= Koniec świata o ósmej =

"Koniec świata o ósmej" ("End of the World at Eight O'Clock") is an early (1947) science fiction novelette by Polish writer Stanisław Lem. Professor Farragus claims that he discovered a "matter detonator" substance, which, when heated, starts a chain reaction causing the destruction of all matter. Irritated by a non-recognition of his fundamental discovery, and mockery, he decides to prove he is right by destroying the Universe.

==Publication history==
It was first printed in Co Tydzień Powieść, Katowice, 1947, no.67, p. 2-12.

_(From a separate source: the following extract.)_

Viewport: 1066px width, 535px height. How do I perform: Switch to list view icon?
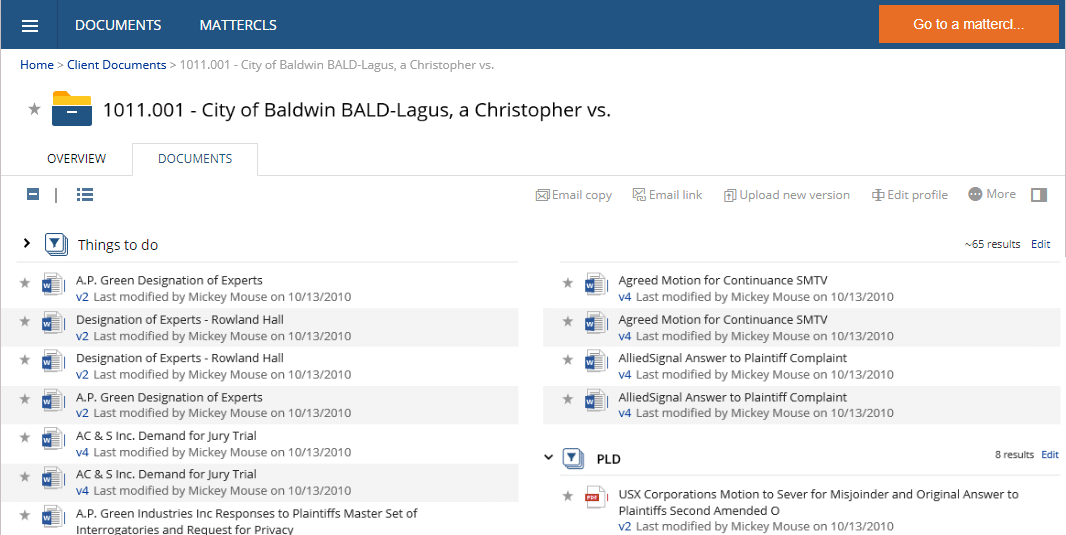[85, 195]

The collection Dzienniki gwiazdowe (The Star Diaries), Warszawa, Iskry, 1957, includes a revised version under the title "Koniec świata o ósmej (Bajka amerykańska)", although it is not related to Ijon Tichy, the protagonist of the Star Diaries. Wojciech Orliński writes that Koniec... and two other stories were added to the collection simply because there was not enough volume for a book with Tychy's stories only.

In 1974 it was translated into Russian as "Конец света в восемь часов. Американская сказка" (by Yevgeniy Vaysbrot) in the anthology "Симпозиум мыслелётчиков"

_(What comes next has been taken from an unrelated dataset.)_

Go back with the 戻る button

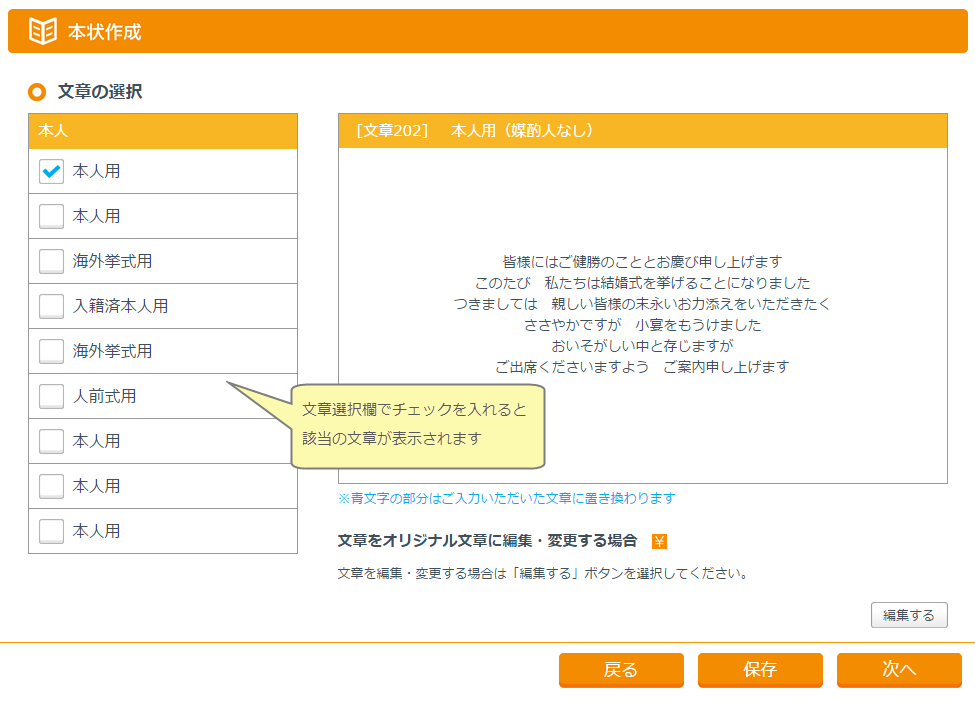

In 1979 it was translated into German as "Weltuntergang um acht" in the collection Die Falle des Gargancjan.

In 1986 it was translated into Italian as "Fine del mondo alle 8".

In 1989 it was translated into Latvian as "Pasaules gals pulksten astoņos vakarā"

The early version was reprinted in Lem's selection of early works Lata czterdzieste / Dyktanda (2005, ISBN 83-08-03755-0).

==Adaptations==
In 1958 a TV play Koniec świata o godzinie ósmej was released by Telewizja Polska, in which Janusz Strachocki starred as Farragus.

In 1969 Polskie Radio premiered a radio play based on the story.

In May 2015, Polish TV broadcast the play Koniec świata o ósmej created by theatre "Sfinks" (an attempt of the revival of the scene "Sfinks" of the Theatre of Sensation and Science Fiction "Kobra". Previously "Sfinks" aired this play on December 19, 1963.